Barnesandnoble.com said second-quarter losses more than doubled to $45.4 million, or 31 cents per share, from $22 million, or 17 cents per share, a year earlier. Analysts polled by First Call/Thomson Financial predicted the company would lose 18 cents per share. Sales jumped 77 percent to $67.4 million from $38.2 million.

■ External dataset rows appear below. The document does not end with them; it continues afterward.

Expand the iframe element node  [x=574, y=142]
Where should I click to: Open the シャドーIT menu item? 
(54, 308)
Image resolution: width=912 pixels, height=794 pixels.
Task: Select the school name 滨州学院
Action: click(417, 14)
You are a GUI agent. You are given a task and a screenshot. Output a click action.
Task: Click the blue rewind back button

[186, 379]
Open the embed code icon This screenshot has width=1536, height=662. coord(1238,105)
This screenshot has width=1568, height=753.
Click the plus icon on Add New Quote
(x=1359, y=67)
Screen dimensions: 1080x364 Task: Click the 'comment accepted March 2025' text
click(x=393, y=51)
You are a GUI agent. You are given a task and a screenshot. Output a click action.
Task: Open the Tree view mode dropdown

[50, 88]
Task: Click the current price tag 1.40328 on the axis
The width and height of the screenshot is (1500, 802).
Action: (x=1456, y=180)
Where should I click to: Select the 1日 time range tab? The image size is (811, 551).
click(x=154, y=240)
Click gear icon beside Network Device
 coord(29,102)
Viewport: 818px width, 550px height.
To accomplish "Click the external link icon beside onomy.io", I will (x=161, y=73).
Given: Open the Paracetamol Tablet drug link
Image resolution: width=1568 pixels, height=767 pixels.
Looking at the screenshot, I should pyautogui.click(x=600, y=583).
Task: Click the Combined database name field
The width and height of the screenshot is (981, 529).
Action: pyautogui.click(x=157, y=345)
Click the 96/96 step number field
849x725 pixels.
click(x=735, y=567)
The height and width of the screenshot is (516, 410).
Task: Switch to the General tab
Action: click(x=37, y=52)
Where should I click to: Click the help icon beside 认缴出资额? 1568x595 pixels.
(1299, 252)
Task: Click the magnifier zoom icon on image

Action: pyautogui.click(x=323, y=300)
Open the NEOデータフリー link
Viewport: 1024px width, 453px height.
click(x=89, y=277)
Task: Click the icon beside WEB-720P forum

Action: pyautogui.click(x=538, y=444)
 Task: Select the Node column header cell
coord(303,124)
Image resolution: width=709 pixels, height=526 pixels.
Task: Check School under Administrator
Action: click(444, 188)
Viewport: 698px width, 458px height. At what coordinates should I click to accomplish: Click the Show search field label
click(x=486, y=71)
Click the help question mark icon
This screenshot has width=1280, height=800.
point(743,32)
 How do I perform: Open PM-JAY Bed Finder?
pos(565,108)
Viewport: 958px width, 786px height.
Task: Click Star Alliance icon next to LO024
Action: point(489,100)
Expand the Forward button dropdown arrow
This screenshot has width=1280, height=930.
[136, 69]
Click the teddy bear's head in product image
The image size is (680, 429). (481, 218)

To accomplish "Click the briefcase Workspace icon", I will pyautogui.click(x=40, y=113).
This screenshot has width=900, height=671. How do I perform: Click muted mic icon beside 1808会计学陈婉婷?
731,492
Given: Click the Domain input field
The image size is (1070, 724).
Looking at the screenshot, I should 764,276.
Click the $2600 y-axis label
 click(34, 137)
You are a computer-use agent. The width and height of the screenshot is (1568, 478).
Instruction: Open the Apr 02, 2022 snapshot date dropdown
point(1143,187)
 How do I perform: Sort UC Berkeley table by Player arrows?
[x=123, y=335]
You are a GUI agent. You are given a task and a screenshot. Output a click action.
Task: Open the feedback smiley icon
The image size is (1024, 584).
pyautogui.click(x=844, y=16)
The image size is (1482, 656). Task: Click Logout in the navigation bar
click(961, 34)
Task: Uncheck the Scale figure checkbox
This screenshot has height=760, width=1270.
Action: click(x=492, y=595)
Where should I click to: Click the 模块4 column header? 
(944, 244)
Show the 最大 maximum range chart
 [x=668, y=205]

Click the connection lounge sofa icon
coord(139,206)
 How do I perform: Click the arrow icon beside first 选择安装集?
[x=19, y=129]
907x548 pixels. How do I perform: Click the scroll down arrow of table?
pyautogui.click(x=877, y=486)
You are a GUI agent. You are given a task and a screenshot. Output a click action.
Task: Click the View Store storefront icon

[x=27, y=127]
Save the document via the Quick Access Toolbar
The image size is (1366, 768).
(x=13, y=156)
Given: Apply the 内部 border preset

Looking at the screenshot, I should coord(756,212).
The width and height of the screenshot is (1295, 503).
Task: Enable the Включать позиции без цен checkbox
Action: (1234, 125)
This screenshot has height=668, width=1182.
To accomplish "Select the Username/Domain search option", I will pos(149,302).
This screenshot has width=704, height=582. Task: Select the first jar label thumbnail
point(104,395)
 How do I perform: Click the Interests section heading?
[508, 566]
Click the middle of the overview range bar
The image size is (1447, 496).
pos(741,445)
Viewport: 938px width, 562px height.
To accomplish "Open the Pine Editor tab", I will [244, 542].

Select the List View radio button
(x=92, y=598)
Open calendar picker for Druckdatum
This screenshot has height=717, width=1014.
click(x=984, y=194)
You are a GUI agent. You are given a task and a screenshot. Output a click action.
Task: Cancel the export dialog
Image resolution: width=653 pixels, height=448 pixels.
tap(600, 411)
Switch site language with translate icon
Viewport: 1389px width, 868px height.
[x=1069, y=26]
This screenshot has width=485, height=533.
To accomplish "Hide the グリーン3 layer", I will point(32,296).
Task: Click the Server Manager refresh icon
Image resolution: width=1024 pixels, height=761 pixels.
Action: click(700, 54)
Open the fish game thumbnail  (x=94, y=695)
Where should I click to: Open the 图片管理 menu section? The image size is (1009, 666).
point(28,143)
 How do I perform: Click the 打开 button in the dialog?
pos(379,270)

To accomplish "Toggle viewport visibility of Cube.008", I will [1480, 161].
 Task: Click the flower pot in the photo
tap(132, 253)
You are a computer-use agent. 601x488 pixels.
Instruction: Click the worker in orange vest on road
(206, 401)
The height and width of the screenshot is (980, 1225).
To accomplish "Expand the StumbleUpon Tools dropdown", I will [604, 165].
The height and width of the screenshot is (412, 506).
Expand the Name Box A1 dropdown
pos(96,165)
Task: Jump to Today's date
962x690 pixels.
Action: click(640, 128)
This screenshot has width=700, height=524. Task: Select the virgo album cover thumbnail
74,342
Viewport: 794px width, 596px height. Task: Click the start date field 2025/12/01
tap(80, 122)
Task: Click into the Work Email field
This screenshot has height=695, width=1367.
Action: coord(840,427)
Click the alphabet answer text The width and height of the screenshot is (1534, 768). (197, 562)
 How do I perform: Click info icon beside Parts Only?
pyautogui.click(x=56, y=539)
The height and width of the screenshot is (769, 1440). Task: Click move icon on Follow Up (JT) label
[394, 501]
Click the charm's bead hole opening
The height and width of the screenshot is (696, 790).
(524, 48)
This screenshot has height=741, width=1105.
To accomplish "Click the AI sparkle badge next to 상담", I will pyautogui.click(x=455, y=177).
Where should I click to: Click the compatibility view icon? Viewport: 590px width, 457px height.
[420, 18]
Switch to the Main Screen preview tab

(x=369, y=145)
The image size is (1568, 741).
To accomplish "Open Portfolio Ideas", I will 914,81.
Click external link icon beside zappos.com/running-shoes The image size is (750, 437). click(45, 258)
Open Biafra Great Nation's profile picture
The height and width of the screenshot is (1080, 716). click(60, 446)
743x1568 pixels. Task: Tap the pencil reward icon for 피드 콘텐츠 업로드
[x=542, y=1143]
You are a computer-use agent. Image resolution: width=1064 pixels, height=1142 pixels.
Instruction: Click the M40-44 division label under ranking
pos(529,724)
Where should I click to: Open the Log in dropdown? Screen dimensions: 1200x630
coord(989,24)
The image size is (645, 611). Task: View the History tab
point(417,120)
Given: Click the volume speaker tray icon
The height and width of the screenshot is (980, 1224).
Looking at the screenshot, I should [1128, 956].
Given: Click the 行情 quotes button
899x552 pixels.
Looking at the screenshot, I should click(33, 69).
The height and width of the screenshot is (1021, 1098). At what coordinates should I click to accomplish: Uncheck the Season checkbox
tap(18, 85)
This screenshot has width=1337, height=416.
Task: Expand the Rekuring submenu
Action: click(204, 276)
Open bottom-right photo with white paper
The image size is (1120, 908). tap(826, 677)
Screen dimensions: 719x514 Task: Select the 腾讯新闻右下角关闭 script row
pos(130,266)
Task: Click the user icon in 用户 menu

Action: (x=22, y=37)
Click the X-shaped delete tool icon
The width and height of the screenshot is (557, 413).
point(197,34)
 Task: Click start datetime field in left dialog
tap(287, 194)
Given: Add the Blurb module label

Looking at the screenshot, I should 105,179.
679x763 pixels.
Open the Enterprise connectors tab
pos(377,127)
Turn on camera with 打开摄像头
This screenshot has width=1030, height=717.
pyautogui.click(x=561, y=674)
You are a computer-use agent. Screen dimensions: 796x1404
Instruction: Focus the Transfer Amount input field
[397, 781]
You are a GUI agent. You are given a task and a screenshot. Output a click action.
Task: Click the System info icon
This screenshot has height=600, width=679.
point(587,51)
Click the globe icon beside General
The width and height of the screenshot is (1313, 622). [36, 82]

Barnesandnoble.com is not the only e-tailer whose shares have slipped sharply. Amazon.com hit a 52-week low last week after the company reported that revenue growth stagnated in the second quarter. Amazon also announced last week that Joseph Galli, president and chief operating officer, resigned to become the CEO of VerticalNet
Following Barnesandnoble.com's earnings announcement, Prudential Securities analyst Mark Rowen downgraded the shares to "hold" from "accumulate"; Goldman Sachs analyst Anthony Noto cut his rating to "market perform" from "market outperform"; and Merrill Lynch analyst Henry Blodget lowered his revenue and earnings-per-share estimates.
"Barnesandnoble.com had a weak second quarter, missing our estimates for all key metrics: revenue, customer count and (earnings per share)," Blodget wrote. "As with all other e-tailers, we do not have a good sense of how fast B&N.com will be able to grow over the long term and how much it will cost to get there."
Barnesandnoble.com added about 700,000 new customers during the second quarter, raising its customer count to 5.5 million. Merrill Lynch expected the company to add 850,000 customers.